──────── PROVIDED DATA ────────

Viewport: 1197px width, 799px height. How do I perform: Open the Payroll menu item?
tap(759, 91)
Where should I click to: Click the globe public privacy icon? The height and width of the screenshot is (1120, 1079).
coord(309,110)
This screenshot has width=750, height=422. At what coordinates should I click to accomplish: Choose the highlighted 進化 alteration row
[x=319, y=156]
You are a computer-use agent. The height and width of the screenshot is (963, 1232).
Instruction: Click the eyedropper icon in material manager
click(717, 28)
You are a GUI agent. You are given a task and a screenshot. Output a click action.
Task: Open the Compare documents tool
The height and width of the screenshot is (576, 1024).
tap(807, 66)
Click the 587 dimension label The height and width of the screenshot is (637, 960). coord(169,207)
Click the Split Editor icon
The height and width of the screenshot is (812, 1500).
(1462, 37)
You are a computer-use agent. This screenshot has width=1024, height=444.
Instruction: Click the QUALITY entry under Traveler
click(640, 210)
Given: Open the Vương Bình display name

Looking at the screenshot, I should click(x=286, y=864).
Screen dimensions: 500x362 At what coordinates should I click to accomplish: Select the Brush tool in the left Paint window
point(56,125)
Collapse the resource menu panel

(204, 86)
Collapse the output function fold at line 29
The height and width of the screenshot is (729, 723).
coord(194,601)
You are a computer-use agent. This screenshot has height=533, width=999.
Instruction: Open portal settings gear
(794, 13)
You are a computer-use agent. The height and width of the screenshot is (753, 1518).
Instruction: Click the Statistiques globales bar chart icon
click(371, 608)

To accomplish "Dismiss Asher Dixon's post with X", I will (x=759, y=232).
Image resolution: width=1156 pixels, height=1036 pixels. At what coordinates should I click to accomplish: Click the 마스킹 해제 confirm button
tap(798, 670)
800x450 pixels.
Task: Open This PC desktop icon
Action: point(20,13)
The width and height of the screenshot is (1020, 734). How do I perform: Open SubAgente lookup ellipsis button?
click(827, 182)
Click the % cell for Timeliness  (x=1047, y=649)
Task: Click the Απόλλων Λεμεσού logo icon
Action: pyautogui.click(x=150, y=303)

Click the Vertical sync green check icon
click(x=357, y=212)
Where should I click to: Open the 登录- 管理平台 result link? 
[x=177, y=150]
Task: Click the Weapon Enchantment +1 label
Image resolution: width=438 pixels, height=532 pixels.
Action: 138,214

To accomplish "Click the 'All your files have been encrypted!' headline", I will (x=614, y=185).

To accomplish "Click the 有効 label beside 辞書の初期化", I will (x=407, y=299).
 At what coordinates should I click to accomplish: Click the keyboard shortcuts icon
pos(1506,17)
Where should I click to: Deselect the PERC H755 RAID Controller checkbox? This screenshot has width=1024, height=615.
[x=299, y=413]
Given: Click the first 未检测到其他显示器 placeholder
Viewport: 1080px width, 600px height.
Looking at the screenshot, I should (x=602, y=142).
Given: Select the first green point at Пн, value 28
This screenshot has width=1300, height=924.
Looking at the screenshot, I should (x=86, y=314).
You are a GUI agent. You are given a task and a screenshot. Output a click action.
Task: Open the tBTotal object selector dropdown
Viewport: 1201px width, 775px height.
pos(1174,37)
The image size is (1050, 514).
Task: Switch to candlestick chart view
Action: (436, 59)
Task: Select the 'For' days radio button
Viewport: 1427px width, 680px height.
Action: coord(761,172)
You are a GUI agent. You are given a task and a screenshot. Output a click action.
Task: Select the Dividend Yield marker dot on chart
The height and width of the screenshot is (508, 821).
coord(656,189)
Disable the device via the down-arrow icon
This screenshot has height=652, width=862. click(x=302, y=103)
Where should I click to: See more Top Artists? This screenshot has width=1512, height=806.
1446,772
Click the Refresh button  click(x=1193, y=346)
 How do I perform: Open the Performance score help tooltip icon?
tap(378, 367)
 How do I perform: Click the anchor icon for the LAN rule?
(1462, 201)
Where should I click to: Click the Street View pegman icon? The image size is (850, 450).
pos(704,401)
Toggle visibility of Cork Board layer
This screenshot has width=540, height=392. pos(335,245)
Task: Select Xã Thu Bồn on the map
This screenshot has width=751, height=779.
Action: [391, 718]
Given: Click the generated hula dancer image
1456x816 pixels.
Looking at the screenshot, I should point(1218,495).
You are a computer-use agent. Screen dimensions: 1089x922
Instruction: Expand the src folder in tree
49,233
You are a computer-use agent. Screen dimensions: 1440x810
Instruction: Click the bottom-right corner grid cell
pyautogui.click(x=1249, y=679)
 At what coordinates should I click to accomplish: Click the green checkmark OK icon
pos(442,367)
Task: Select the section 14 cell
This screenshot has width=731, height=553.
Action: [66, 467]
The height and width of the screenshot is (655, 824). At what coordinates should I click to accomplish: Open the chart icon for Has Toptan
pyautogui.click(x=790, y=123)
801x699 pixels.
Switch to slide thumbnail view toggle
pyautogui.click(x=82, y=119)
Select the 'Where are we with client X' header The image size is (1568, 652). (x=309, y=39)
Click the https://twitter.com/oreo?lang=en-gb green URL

────────

■ **REQUIREMENTS**:
Copy out all of the data above line for line, without changing a single character.

■ **REPLY**:
Viewport: 1197px width, 799px height. How do I perform: Open the Payroll menu item?
tap(759, 91)
Where should I click to: Click the globe public privacy icon? The height and width of the screenshot is (1120, 1079).
coord(309,110)
This screenshot has width=750, height=422. At what coordinates should I click to accomplish: Choose the highlighted 進化 alteration row
[x=319, y=156]
You are a computer-use agent. The height and width of the screenshot is (963, 1232).
Instruction: Click the eyedropper icon in material manager
click(717, 28)
You are a GUI agent. You are given a task and a screenshot. Output a click action.
Task: Open the Compare documents tool
The height and width of the screenshot is (576, 1024).
tap(807, 66)
Click the 587 dimension label The height and width of the screenshot is (637, 960). coord(169,207)
Click the Split Editor icon
The height and width of the screenshot is (812, 1500).
(1462, 37)
You are a computer-use agent. This screenshot has width=1024, height=444.
Instruction: Click the QUALITY entry under Traveler
click(640, 210)
Given: Open the Vương Bình display name

Looking at the screenshot, I should click(x=286, y=864).
Screen dimensions: 500x362 At what coordinates should I click to accomplish: Select the Brush tool in the left Paint window
point(56,125)
Collapse the resource menu panel

(204, 86)
Collapse the output function fold at line 29
The height and width of the screenshot is (729, 723).
coord(194,601)
You are a computer-use agent. This screenshot has height=533, width=999.
Instruction: Open portal settings gear
(794, 13)
You are a computer-use agent. The height and width of the screenshot is (753, 1518).
Instruction: Click the Statistiques globales bar chart icon
click(371, 608)

To accomplish "Dismiss Asher Dixon's post with X", I will (x=759, y=232).
Image resolution: width=1156 pixels, height=1036 pixels. At what coordinates should I click to accomplish: Click the 마스킹 해제 confirm button
tap(798, 670)
800x450 pixels.
Task: Open This PC desktop icon
Action: point(20,13)
The width and height of the screenshot is (1020, 734). How do I perform: Open SubAgente lookup ellipsis button?
click(827, 182)
Click the % cell for Timeliness  (x=1047, y=649)
Task: Click the Απόλλων Λεμεσού logo icon
Action: pyautogui.click(x=150, y=303)

Click the Vertical sync green check icon
click(x=357, y=212)
Where should I click to: Open the 登录- 管理平台 result link? 
[x=177, y=150]
Task: Click the Weapon Enchantment +1 label
Image resolution: width=438 pixels, height=532 pixels.
Action: 138,214

To accomplish "Click the 'All your files have been encrypted!' headline", I will (x=614, y=185).

To accomplish "Click the 有効 label beside 辞書の初期化", I will (x=407, y=299).
 At what coordinates should I click to accomplish: Click the keyboard shortcuts icon
pos(1506,17)
Where should I click to: Deselect the PERC H755 RAID Controller checkbox? This screenshot has width=1024, height=615.
[x=299, y=413]
Given: Click the first 未检测到其他显示器 placeholder
Viewport: 1080px width, 600px height.
Looking at the screenshot, I should (x=602, y=142).
Given: Select the first green point at Пн, value 28
This screenshot has width=1300, height=924.
Looking at the screenshot, I should (x=86, y=314).
You are a GUI agent. You are given a task and a screenshot. Output a click action.
Task: Open the tBTotal object selector dropdown
Viewport: 1201px width, 775px height.
pos(1174,37)
The image size is (1050, 514).
Task: Switch to candlestick chart view
Action: (436, 59)
Task: Select the 'For' days radio button
Viewport: 1427px width, 680px height.
Action: coord(761,172)
You are a GUI agent. You are given a task and a screenshot. Output a click action.
Task: Select the Dividend Yield marker dot on chart
The height and width of the screenshot is (508, 821).
coord(656,189)
Disable the device via the down-arrow icon
This screenshot has height=652, width=862. click(x=302, y=103)
Where should I click to: See more Top Artists? This screenshot has width=1512, height=806.
1446,772
Click the Refresh button  click(x=1193, y=346)
 How do I perform: Open the Performance score help tooltip icon?
tap(378, 367)
 How do I perform: Click the anchor icon for the LAN rule?
(1462, 201)
Where should I click to: Click the Street View pegman icon? The image size is (850, 450).
pos(704,401)
Toggle visibility of Cork Board layer
This screenshot has width=540, height=392. pos(335,245)
Task: Select Xã Thu Bồn on the map
This screenshot has width=751, height=779.
Action: [391, 718]
Given: Click the generated hula dancer image
1456x816 pixels.
Looking at the screenshot, I should point(1218,495).
You are a computer-use agent. Screen dimensions: 1089x922
Instruction: Expand the src folder in tree
49,233
You are a computer-use agent. Screen dimensions: 1440x810
Instruction: Click the bottom-right corner grid cell
pyautogui.click(x=1249, y=679)
 At what coordinates should I click to accomplish: Click the green checkmark OK icon
pos(442,367)
Task: Select the section 14 cell
This screenshot has width=731, height=553.
Action: [66, 467]
The height and width of the screenshot is (655, 824). At what coordinates should I click to accomplish: Open the chart icon for Has Toptan
pyautogui.click(x=790, y=123)
801x699 pixels.
Switch to slide thumbnail view toggle
pyautogui.click(x=82, y=119)
Select the 'Where are we with client X' header The image size is (1568, 652). (x=309, y=39)
Click the https://twitter.com/oreo?lang=en-gb green URL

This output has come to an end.